:: TASK PROMPT ::
Below are entries. Copy exactly the lines running from the line that holds "Where should I click to: Open the Data" to the line that holds "Given: Click the", with both ends included.

:: DATA ::
⁂

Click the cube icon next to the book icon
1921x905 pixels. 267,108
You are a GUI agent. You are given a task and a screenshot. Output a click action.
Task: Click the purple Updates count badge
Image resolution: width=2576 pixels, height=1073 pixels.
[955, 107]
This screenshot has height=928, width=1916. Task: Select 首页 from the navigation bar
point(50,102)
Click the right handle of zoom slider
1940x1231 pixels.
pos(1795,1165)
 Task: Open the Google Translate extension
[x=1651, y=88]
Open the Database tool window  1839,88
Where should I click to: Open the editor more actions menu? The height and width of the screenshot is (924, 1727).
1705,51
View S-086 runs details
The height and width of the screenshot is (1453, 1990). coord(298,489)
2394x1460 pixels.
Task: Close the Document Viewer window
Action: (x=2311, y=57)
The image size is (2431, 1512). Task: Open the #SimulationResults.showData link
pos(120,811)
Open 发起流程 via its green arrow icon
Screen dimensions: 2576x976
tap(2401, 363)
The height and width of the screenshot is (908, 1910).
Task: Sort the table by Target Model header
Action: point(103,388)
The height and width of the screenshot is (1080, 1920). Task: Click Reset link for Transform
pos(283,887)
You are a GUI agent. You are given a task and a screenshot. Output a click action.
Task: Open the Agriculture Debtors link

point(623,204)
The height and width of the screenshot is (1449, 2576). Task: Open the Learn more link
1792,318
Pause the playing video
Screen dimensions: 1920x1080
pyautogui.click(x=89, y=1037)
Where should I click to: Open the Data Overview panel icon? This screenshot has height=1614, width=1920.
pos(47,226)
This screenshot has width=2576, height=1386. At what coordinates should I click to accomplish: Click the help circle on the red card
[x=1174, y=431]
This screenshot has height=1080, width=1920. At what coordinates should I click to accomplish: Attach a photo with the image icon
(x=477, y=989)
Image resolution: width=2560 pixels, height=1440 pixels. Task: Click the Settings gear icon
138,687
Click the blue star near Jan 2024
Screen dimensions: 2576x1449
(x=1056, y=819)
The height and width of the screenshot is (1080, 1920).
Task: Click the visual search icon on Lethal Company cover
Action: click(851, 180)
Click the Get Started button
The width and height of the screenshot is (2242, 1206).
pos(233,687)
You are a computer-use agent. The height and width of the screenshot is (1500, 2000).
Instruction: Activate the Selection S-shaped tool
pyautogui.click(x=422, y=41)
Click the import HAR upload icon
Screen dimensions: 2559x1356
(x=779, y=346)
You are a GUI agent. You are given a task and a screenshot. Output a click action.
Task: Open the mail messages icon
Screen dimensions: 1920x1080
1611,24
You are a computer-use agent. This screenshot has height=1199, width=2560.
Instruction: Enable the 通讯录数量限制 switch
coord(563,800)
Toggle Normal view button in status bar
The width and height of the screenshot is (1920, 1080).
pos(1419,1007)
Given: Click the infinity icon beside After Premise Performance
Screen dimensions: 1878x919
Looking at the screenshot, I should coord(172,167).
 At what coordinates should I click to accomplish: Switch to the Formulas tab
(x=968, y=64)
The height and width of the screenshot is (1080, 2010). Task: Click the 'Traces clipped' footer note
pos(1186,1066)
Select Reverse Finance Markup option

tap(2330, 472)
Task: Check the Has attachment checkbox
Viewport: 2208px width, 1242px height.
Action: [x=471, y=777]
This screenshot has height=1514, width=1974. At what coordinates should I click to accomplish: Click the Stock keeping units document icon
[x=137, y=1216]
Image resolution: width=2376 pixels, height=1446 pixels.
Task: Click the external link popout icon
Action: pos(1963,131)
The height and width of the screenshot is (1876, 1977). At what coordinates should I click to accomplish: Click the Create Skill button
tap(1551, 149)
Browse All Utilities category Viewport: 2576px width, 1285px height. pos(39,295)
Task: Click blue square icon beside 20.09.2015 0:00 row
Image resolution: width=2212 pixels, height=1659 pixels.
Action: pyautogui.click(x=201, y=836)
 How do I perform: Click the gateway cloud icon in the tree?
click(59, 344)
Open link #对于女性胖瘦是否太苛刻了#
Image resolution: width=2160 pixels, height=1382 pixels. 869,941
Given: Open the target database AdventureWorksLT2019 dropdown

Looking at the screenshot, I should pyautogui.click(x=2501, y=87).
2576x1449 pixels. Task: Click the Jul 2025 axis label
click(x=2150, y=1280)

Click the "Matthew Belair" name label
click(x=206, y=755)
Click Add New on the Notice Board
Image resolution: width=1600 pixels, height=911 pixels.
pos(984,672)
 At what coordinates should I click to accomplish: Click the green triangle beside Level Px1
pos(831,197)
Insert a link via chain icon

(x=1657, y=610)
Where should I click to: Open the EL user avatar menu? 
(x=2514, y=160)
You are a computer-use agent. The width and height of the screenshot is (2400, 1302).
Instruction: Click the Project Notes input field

⁂

:: RESPONSE ::
Where should I click to: Open the Data Overview panel icon? This screenshot has height=1614, width=1920.
pos(47,226)
This screenshot has width=2576, height=1386. At what coordinates should I click to accomplish: Click the help circle on the red card
[x=1174, y=431]
This screenshot has height=1080, width=1920. At what coordinates should I click to accomplish: Attach a photo with the image icon
(x=477, y=989)
Image resolution: width=2560 pixels, height=1440 pixels. Task: Click the Settings gear icon
138,687
Click the blue star near Jan 2024
Screen dimensions: 2576x1449
(x=1056, y=819)
The height and width of the screenshot is (1080, 1920).
Task: Click the visual search icon on Lethal Company cover
Action: click(851, 180)
Click the Get Started button
The width and height of the screenshot is (2242, 1206).
pos(233,687)
You are a computer-use agent. The height and width of the screenshot is (1500, 2000).
Instruction: Activate the Selection S-shaped tool
pyautogui.click(x=422, y=41)
Click the import HAR upload icon
Screen dimensions: 2559x1356
(x=779, y=346)
You are a GUI agent. You are given a task and a screenshot. Output a click action.
Task: Open the mail messages icon
Screen dimensions: 1920x1080
1611,24
You are a computer-use agent. This screenshot has height=1199, width=2560.
Instruction: Enable the 通讯录数量限制 switch
coord(563,800)
Toggle Normal view button in status bar
The width and height of the screenshot is (1920, 1080).
pos(1419,1007)
Given: Click the infinity icon beside After Premise Performance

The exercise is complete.